Of even greater concern is the prevalence of senior fraud and the risk of getting scammed. Tips to prevent retiree and senior scams provides more information on this.
Just remember to go slowly, stay patient and always keep them involved.
In a perfect world, money wouldn’t be an issue. Seldom is that the case. You should be aware of any and all means of financial assistance.
For instance, there may be government grants available to retrofit their home for comfort and safety. The NHI has a great article listing many links to resources you can check into.
Financial Checklist Discussion
Every senior should have completed a financial checklist to get their affairs in order. This is an incredibly important and sometimes difficult conversation to have. This includes their will, power of attorney, insurance, and other considerations.
Alzheimer’s and dementia destroy cognitive ability and a living will (or durable power of attorney) should also be done.
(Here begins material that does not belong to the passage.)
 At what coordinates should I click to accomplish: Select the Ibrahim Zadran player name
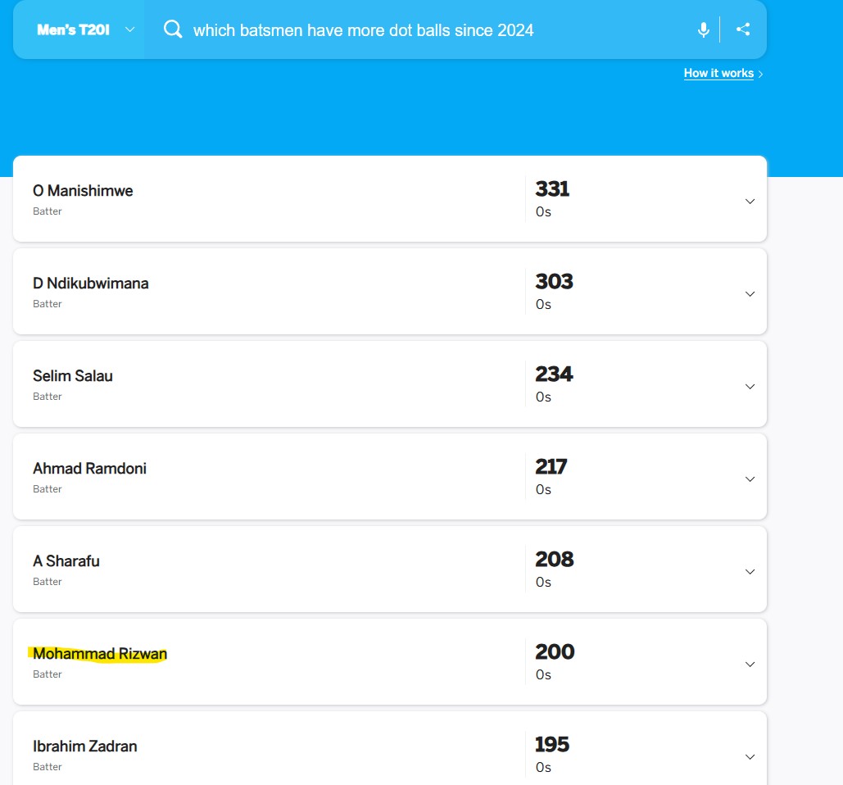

For more information see how to gain inner peace and reduce anxiety with a living will.
Closing Thoughts - 10 Tips to Caring for Aging Parents at Home
There are quite a few things that you need to think about when it comes to helping care for your elderly mother and / or father. As the world continues to change, decisions made have to be adaptable to changing circumstances, such as COVID-19.
Making the best choices involves everyone’s involvement and lots of patience. It's not easy having to admit you can’t do something on your own anymore. Maybe thinking about how you will feel when your time comes might help to soften your responses just a little.
This could be the most important job of your life. Taking care of the people that took care of you for so long. With caring and love, it will all work out in the end.